Track Record at Tampa

Destin outduels stablemate Overkill to win the Tampa Bay Derby in track record time.

Destin outduels stablemate Overkill to win the Tampa Bay Derby in track record time.

Under normal circumstances in a Kentucky Derby (GI) prep, a well-bred three-year-old that counts Todd Pletcher as its trainer and Javier Castellano as its jockey would be bet. Heavily. Especially after a graded stakes score over the track. But for some reason, the pre-race buzz about Twin Creeks Racing’s Destin before Saturday’s Lambholm South Tampa Bay Derby (GII) was — at the most — a dull roar.

On Saturday, though, and with a national audience watching, the gray son of Giant’s Causeway turned up the volume on his Derby chances to full blast with an impressive track record-setting performance to win by a length over a strong and talented field. After breaking alertly and stalking the early pace of :24.04, :47.88, 1:11.43 and 1:36.27 set by runner-up Overkill, Destin successfully battled to the wire to prevail, stopping the clock in 1:42.82 over a fast track.
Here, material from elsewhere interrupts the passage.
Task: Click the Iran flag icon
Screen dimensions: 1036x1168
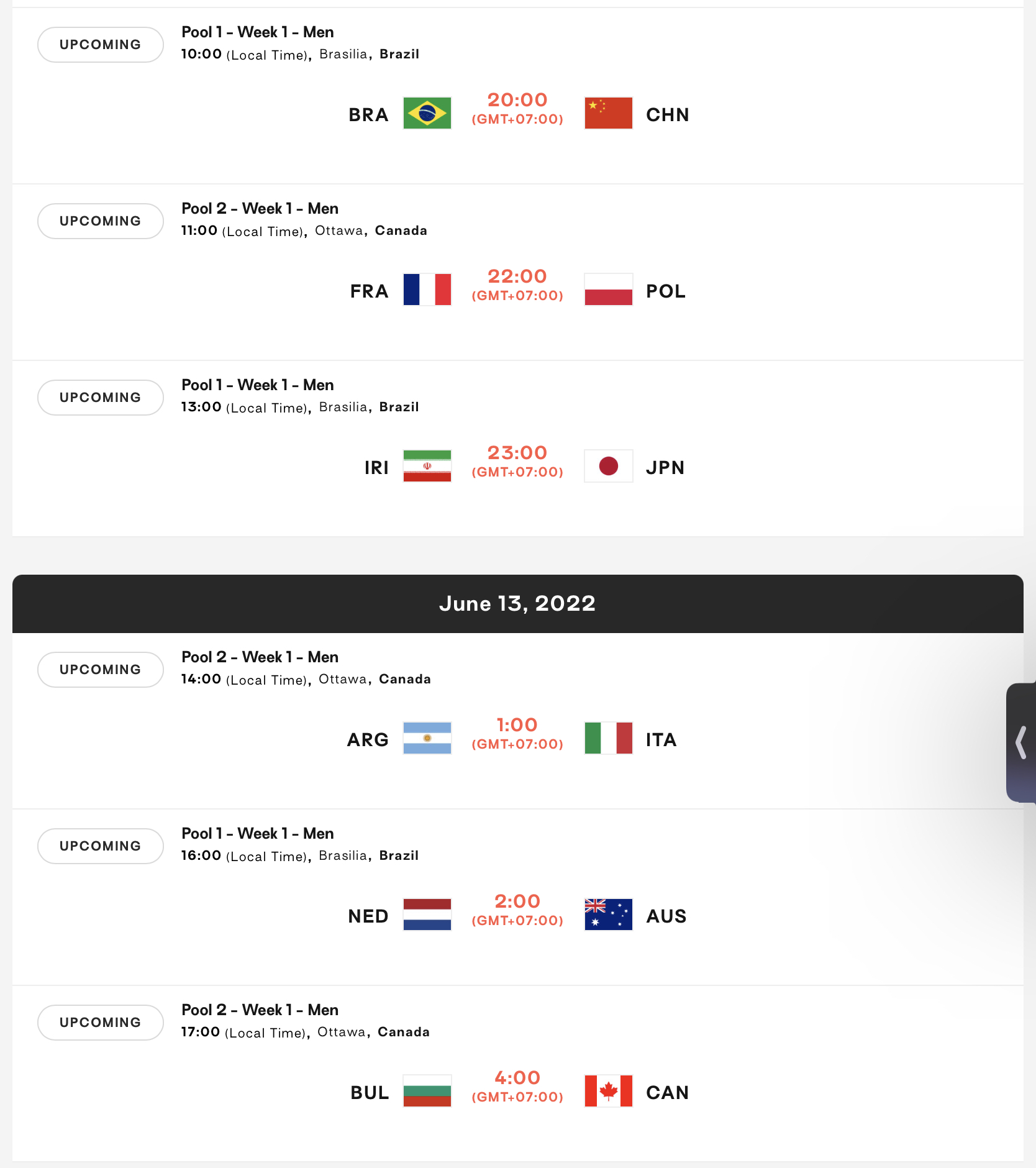Action: [427, 466]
At odds of more than 7-2, Destin paid $9.20, $4.80 and $3.60 for the victory. Stablemate Overkill, making his first stakes appearance after two career wins, left the gate at more than 4-1 and returned $5.20 and $4.20. Near 15-1 outsider Star Hill was seven lengths back in third and was good for $6.80. The exacta paid $52.40 and the trifecta was worth $323.70. The superfecta with Rafting checking in fourth paid $1,909.20.
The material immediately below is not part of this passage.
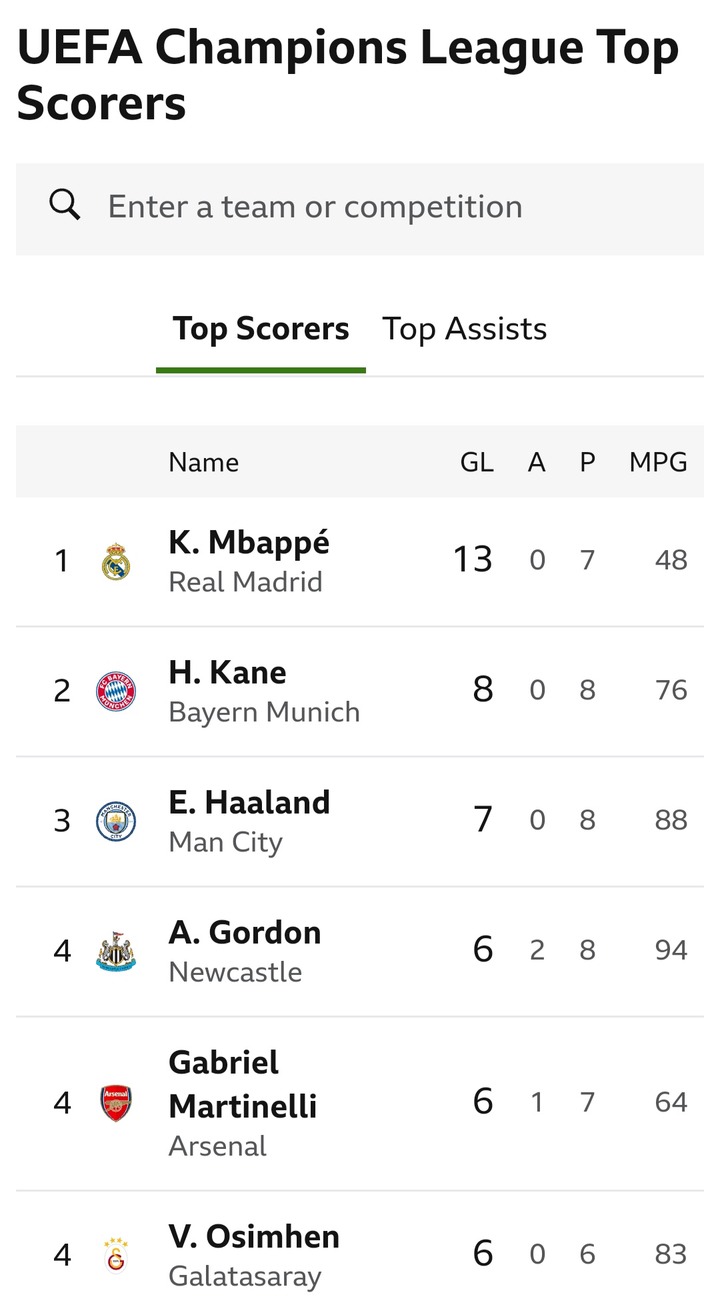Click the Galatasaray club crest

point(116,1254)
Destin and Overkill hooked up on the turn and battled all the way to the finish, drawing clear from the rest of the field, including the race favorite Brody's Cause.
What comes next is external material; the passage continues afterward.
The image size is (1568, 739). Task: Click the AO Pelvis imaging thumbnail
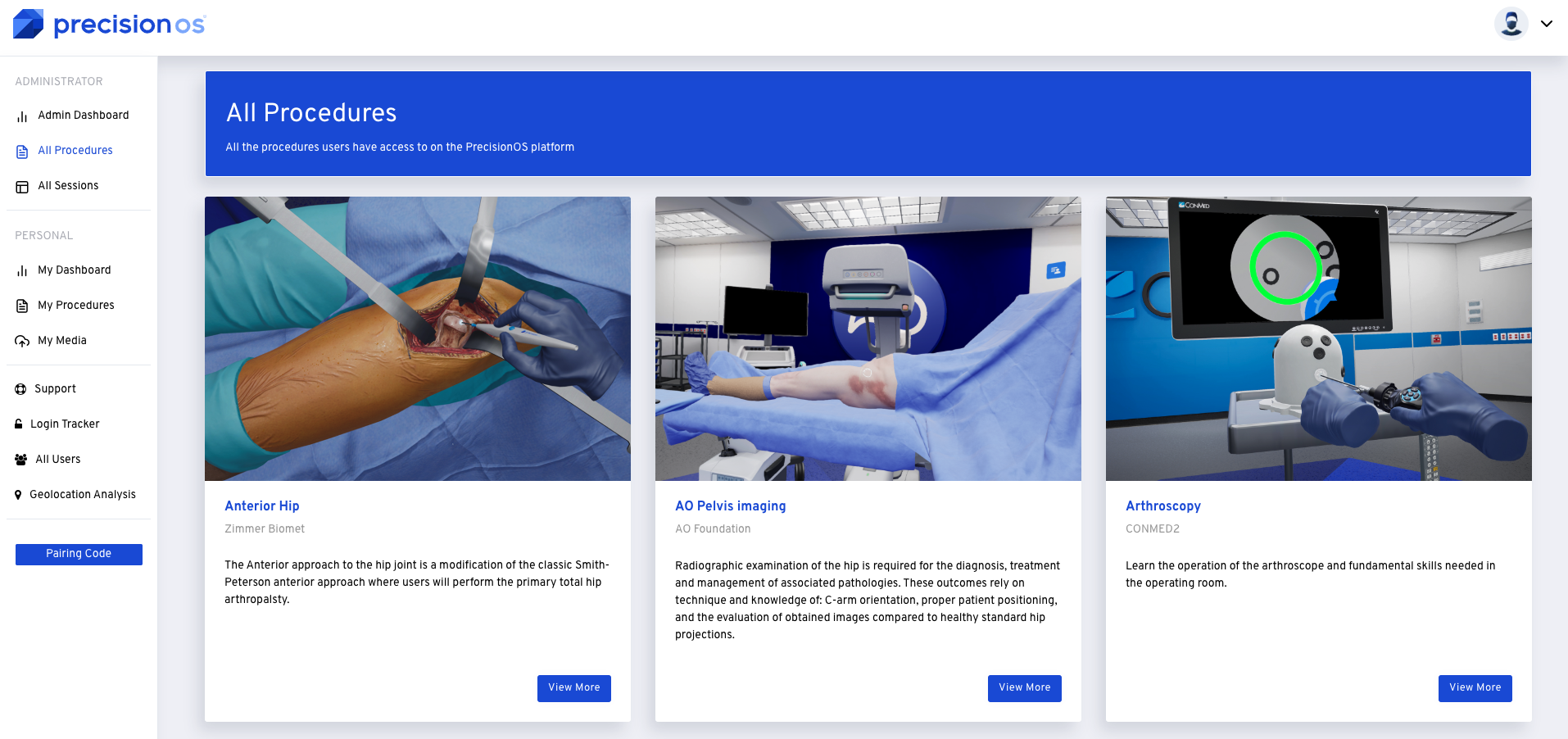[868, 338]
Destin and Overkill hooked up on the turn and battled all the way to the finish, drawing clear from the rest of the field, including the race favorite Brody’s Cause.

Favored Brody’s Cause, who had been training well but was making his sophomore debut, was never a factor after a troubled break and checked in seventh.

Destin, who was bred in Kentucky by James Weigel and Taylor Made Stallions, actually won the prep for the Tampa Bay Derby, the Sam F. Davis (GIII), four weeks ago with authority and had trained impressively since, yet still seemed short on the respect scale. All that changed with his Tampa Bay Derby score and he’s officially one to watch with eight weeks left until the first Saturday in May.

The $400,000 Keeneland yearling is out of the Grade II winner Dream of Summer and a half-brother to Grade I winner Creative Cause.

“I was very, very pleased with (Destin’s) performance,” Pletcher said. “He seems to be getting more and more professional and is learning how to finish his races. I felt he would improve with more experience and that is proving to be true.

“After his first two races, he was still piecing things together, but he has gotten better with experience. We will assess him, but probably he would not come back in the Florida Derby, which leaves the Wood Memorial, Blue Grass or Arkansas Derby as possibilities.”

With the $210,000 winner’s cut of the Tampa Bay Derby purse, Destin has now amassed a bankroll of $390,700 and his career line stands at 5-3-1-0.

Upset in the Oaks

Longshot Baciami Piccola finished fast on the outside to score at 16-1 in the Florida Oaks.

Longshot Baciami Piccola finished fast on the outside to score at 16-1 in the Florida Oaks.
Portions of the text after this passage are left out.